Explanation for the Wilson Score Interval?

The explanation of "interval equality principle" was impossible for me to readily understand. However, it is not needed to know why the Wilson score interval works. The Wilson interval is derived from the Wilson Score Test, which belongs to a class of tests called Rao Score Tests. It relies on the asymptotic normality of your estimator, just as the Wald interval does, but it is more robust to deviations from normality. Case in point: Wald intervals are always symmetric (which may lead to binomial probabilties less than 0 or greater than 1), while Wilson score intervals are assymetric.

Wilson intervals get their assymetry from the underlying likelihood function for the binomial, which is used to compute the "expected standard error" and "score" (i.e., first derivative of the likelihood function) under the null hypotheisis.

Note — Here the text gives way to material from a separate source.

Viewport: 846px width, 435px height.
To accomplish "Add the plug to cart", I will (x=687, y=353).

Since these values will change as you very your null hypothesis, the interval where the normalized score (score/expected standard error) exceeds your pre-specified Z-cutoff for significance will not be symmetric, in general.

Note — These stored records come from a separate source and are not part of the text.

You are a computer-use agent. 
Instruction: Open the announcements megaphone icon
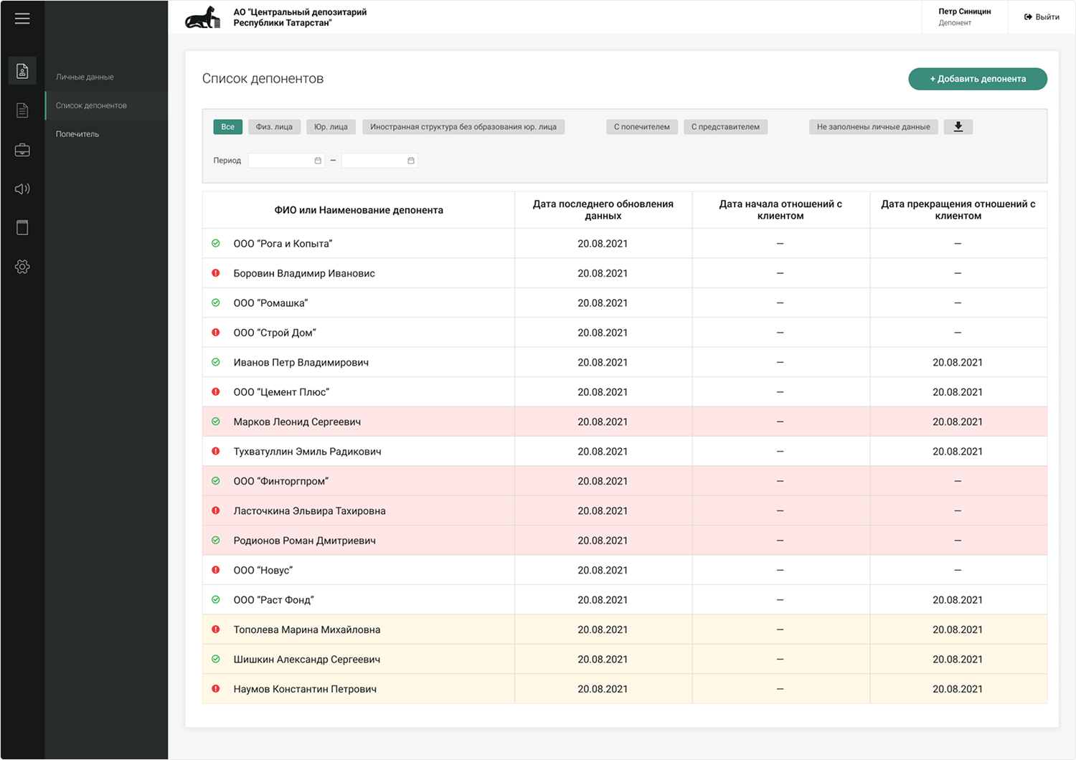pos(22,189)
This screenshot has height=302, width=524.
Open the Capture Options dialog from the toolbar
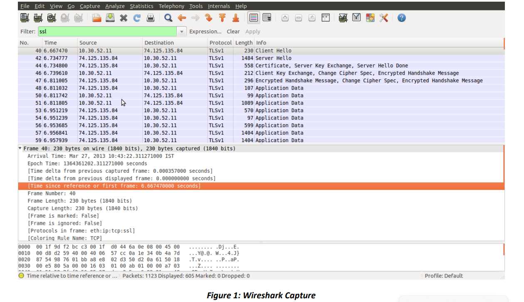[37, 17]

In basic terms, the Wilson interval uses the data more efficiently, as it does not simply aggregate them into a a single mean and standard error, but uses the data to develop a likelihood function that is then used to develop an interval.


The difference between the Wald and Wilson interval is that each is the inverse of the other. This is how the Wilson interval is derived!

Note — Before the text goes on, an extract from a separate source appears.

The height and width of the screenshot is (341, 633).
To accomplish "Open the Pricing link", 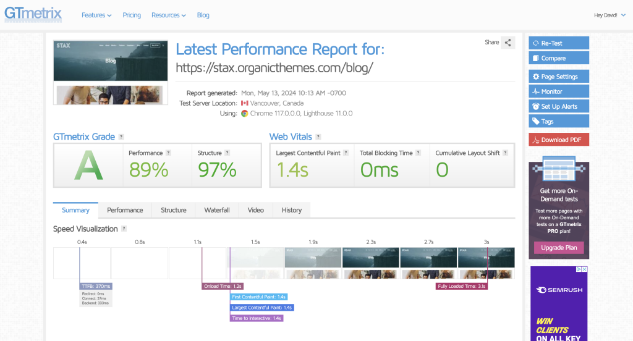I will [132, 15].
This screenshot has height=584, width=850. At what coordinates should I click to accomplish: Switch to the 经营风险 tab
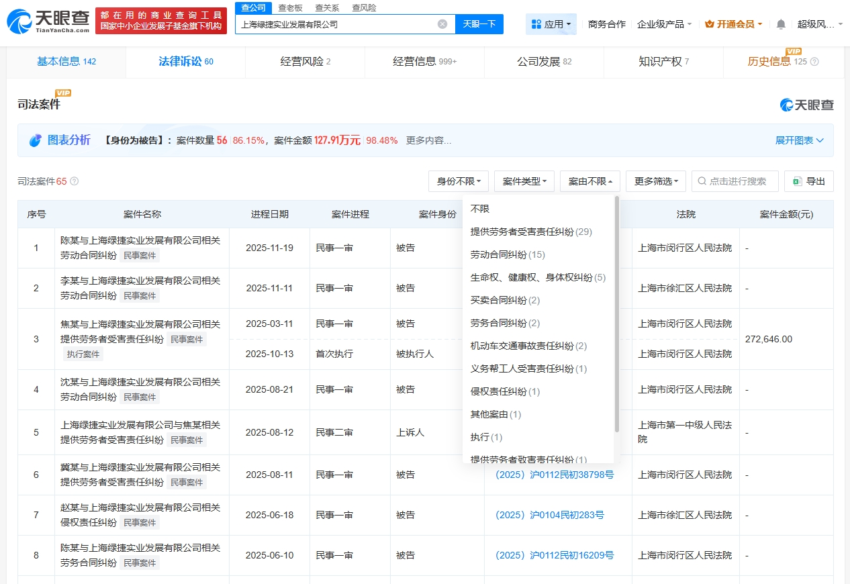(305, 62)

As a result we have the following type of equality, which I referred to as the interval equality principle to try to get this idea across.

Wald(tail, α, Wilson(¬tail, α, p)) = p,

and, correspondingly,

Wilson(tail, α, Wald(¬tail, α, P)) = P,

where tail ε {0=lower, 1=upper}, α represents the error level (e.g. 1 in 100 = 0.01), and p is an observed probability ε [0, 1]. The Wald interval is a legitimate approximation to the Binomial interval about an expected population probability P, but (naturally) a wholly inaccurate approximation to its inverse about p (the Clopper-Pearson interval).

In fitting contexts it is legitimate to employ a Wald interval about P because we model an ideal P and compute the fit from there. But when we plot observed p, we need to employ the Wilson interval.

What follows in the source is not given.